(AIM OF THE EXERCISE):
Records follow. Print exactly the lines from the one that has "You are a GUI" through the one that has "This screenshot has width=409, height=169.", inclusive, and omit the pictures.

Pixel coordinate grounding data:
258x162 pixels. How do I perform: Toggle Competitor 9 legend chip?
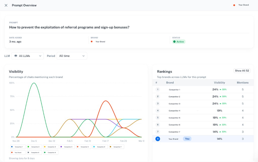coord(50,152)
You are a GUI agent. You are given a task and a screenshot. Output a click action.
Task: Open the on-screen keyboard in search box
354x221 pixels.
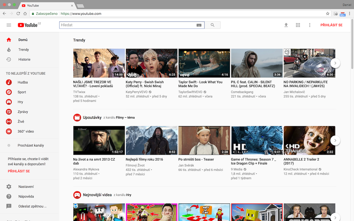[x=199, y=25]
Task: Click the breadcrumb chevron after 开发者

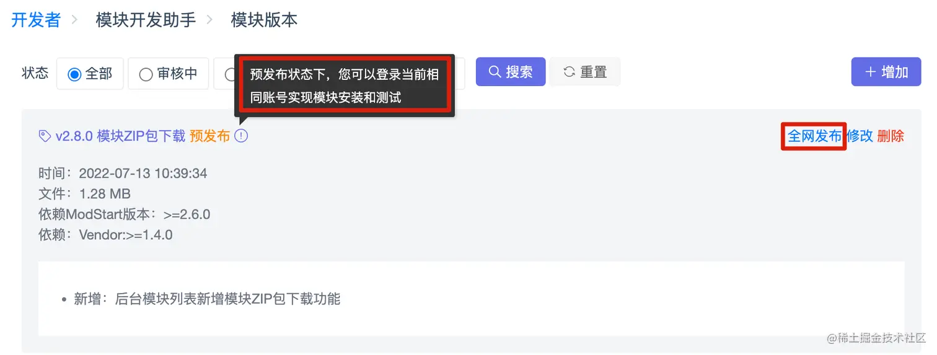Action: [74, 20]
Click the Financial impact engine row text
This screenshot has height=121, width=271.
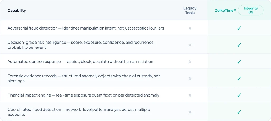pyautogui.click(x=83, y=95)
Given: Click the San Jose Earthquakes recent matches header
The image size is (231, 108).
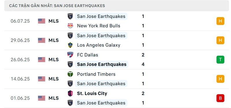Looking at the screenshot, I should tap(57, 6).
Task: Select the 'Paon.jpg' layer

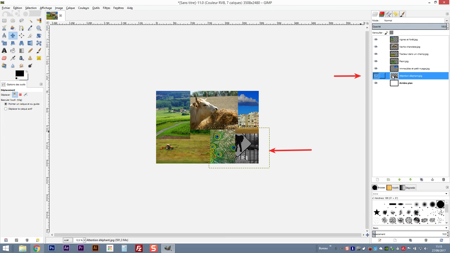Action: click(404, 61)
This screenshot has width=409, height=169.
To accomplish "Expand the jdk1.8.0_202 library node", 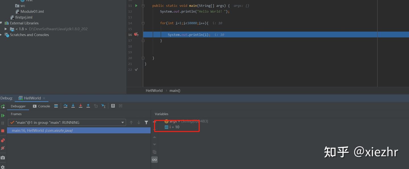I will (x=6, y=29).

(EXERCISE OUTPUT):
You are a GUI agent. You are given a task and a screenshot. Output a click action.
Task: Open the on-screen keyboard in search box
354x221 pixels.
[x=199, y=25]
Task: Click the breadcrumb chevron after 开发者

Action: [74, 20]
Click the Financial impact engine row text
This screenshot has height=121, width=271.
pyautogui.click(x=83, y=95)
Given: Click the San Jose Earthquakes recent matches header
The image size is (231, 108).
Looking at the screenshot, I should tap(57, 6).
Task: Select the 'Paon.jpg' layer

Action: click(404, 61)
This screenshot has width=409, height=169.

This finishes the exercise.